In DAGTypeLegalizer::GenWidenVectorStores the algorithm assumes it only
ever deals with fixed width types, hence the offsets for each individual
store never take 'vscale' into account. I've changed the main loop in
that function to use TypeSize instead of unsigned for tracking the
remaining store amount and offset increment. In addition, I've changed
the loop to use the new IncrementPointer helper function for updating
the addresses in each iteration, since this handles scalable vector
types.
Whilst fixing this function I also fixed a minor issue in
IncrementPointer whereby we were not adding the no-unsigned-wrap flag
for the add instruction in the same way as the fixed width case does.

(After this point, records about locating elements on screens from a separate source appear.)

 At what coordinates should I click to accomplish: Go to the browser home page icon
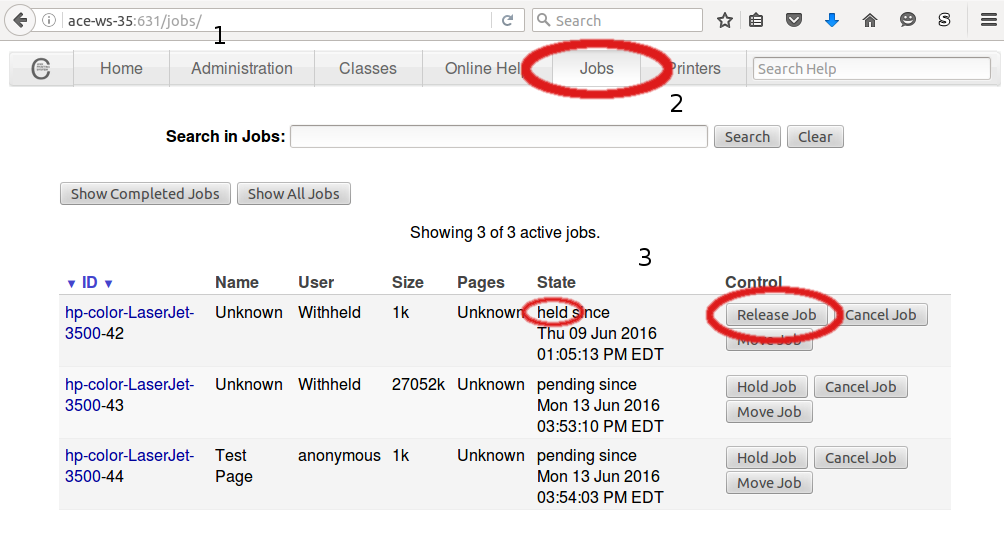tap(869, 20)
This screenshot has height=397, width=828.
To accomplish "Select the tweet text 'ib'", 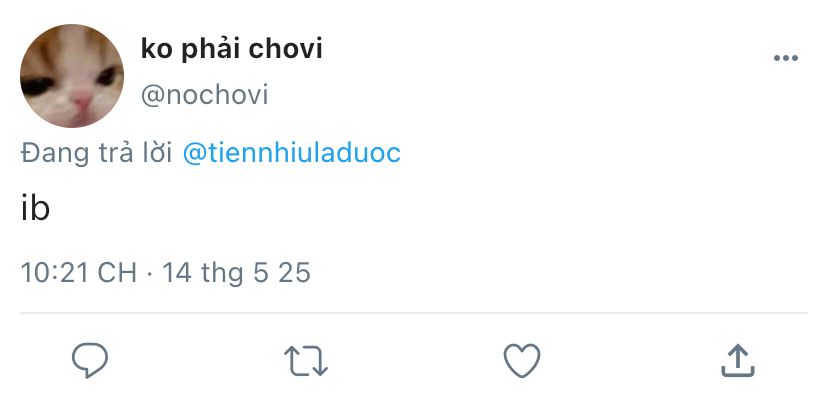I will [35, 209].
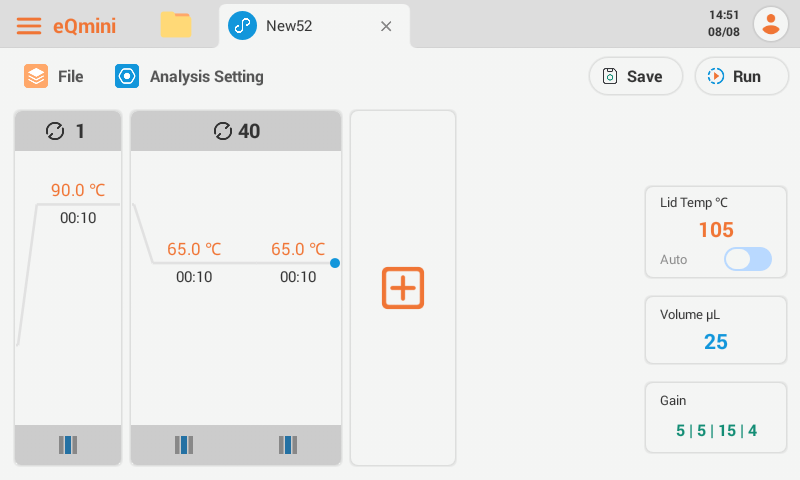The width and height of the screenshot is (800, 480).
Task: Toggle the Auto lid temperature switch
Action: coord(747,259)
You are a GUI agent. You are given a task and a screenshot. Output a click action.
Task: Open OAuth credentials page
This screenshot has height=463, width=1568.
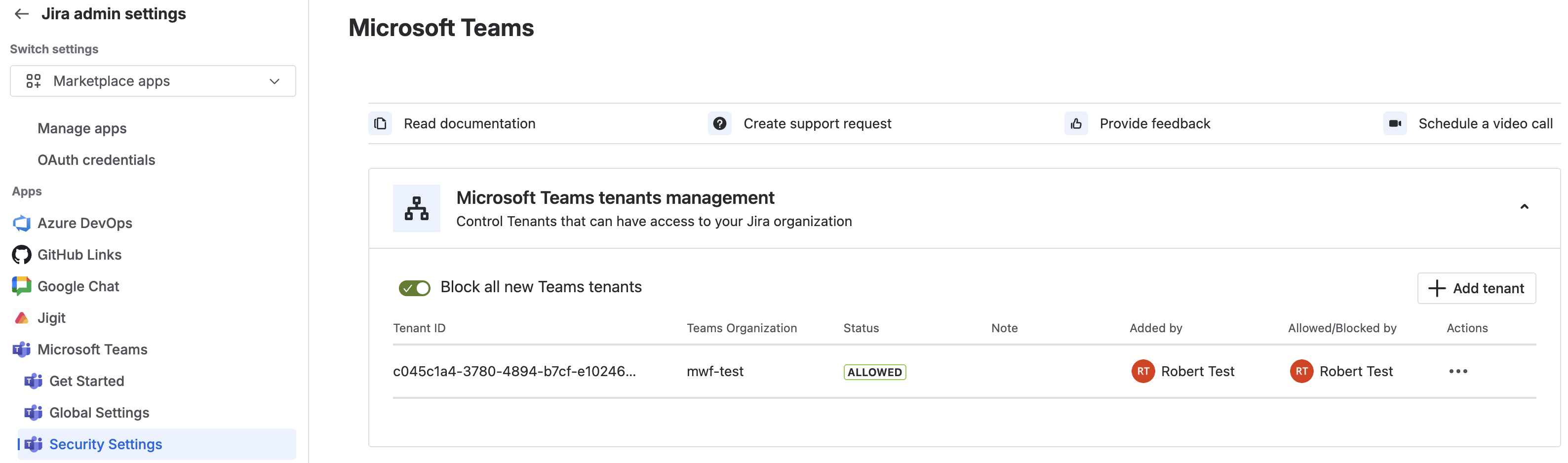pos(96,160)
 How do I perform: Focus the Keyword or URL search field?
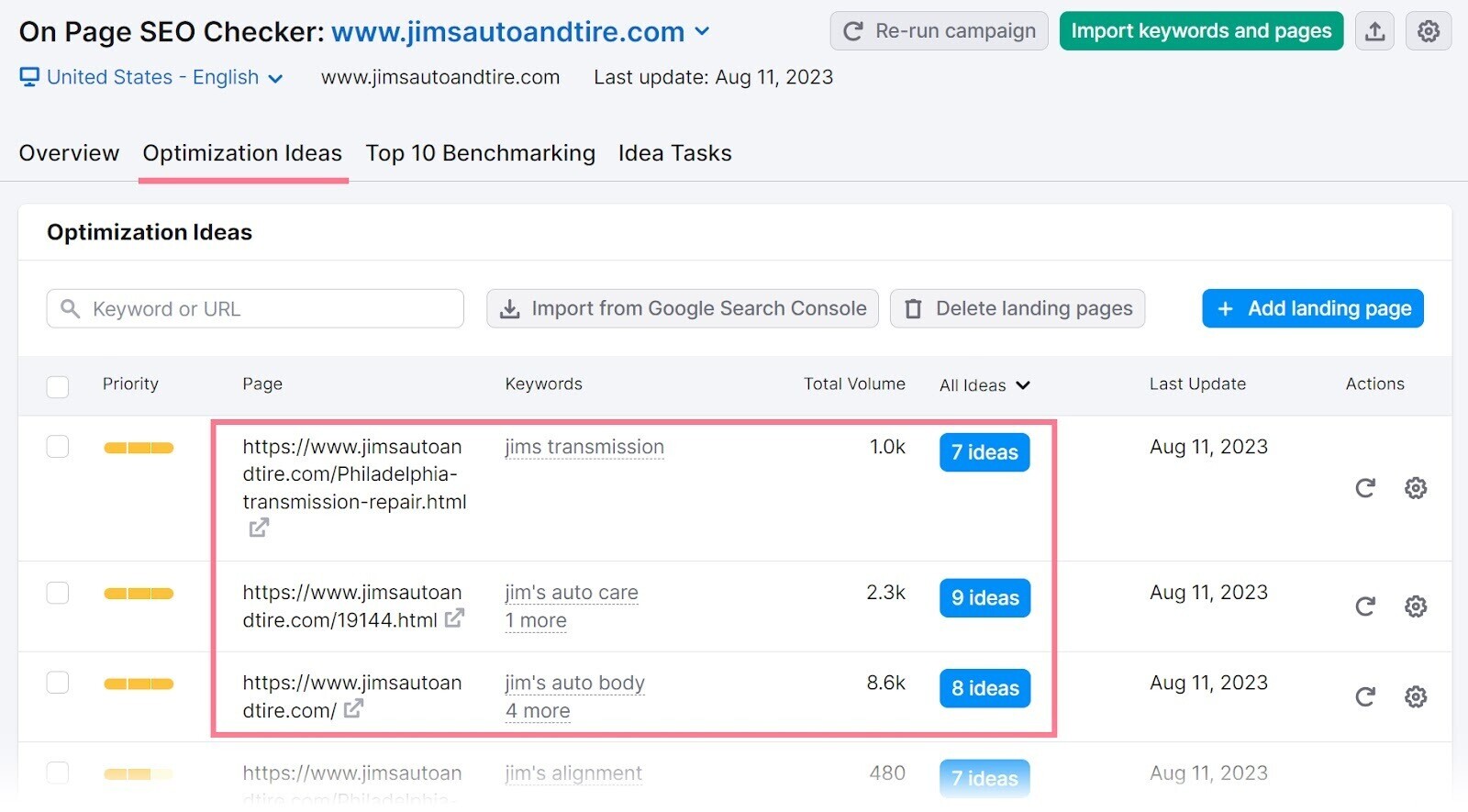click(x=266, y=309)
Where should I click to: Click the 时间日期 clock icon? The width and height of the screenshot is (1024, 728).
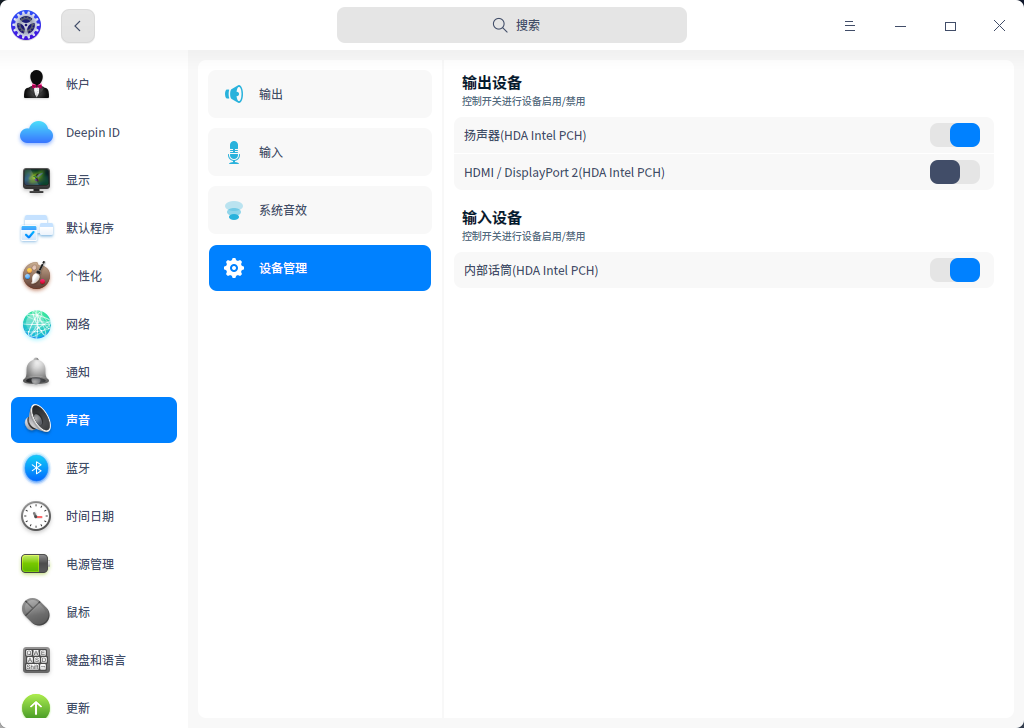coord(37,516)
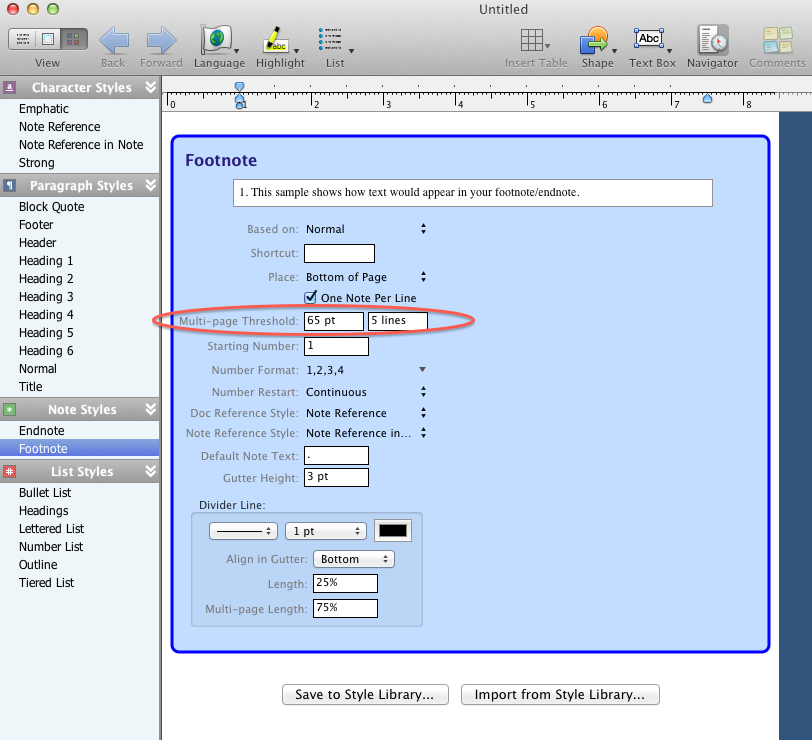
Task: Switch to the rightmost View mode segment
Action: point(74,39)
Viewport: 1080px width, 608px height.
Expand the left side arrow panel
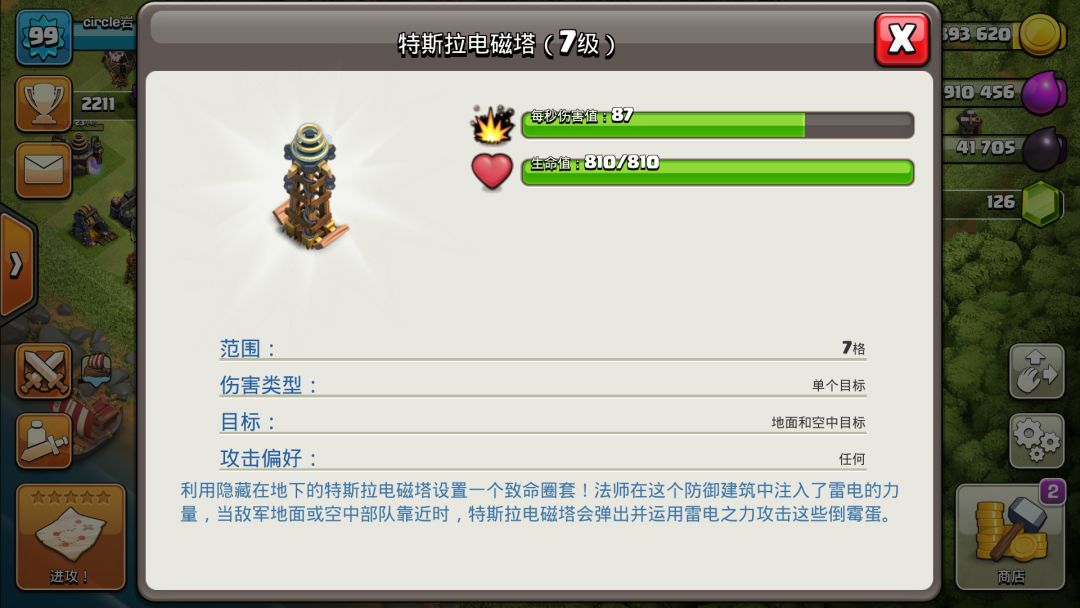17,264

Also, I've added a report_fatal_error in GenWidenVectorTruncStores,
since this code currently uses a sequence of element-by-element scalar
stores.
I've added new tests in
CodeGen/AArch64/sve-intrinsics-stores.ll CodeGen/AArch64/sve-st1-addressing-mode-reg-imm.ll
for the changes in GenWidenVectorStores.
getAlign(), not getOriginalAlign(), I think? Try writing a testcase where the store is at some offset inside a global variable, or something like that, and the difference should be clear.
Also, ideally, we'd continue to use plain getOriginalAlign() for the non-scalable case. This dance with the alignment is only necessary because we can't specify a scalable offset in the MachinePointerInfo. Maybe IncrementPointer should be involved in this somehow?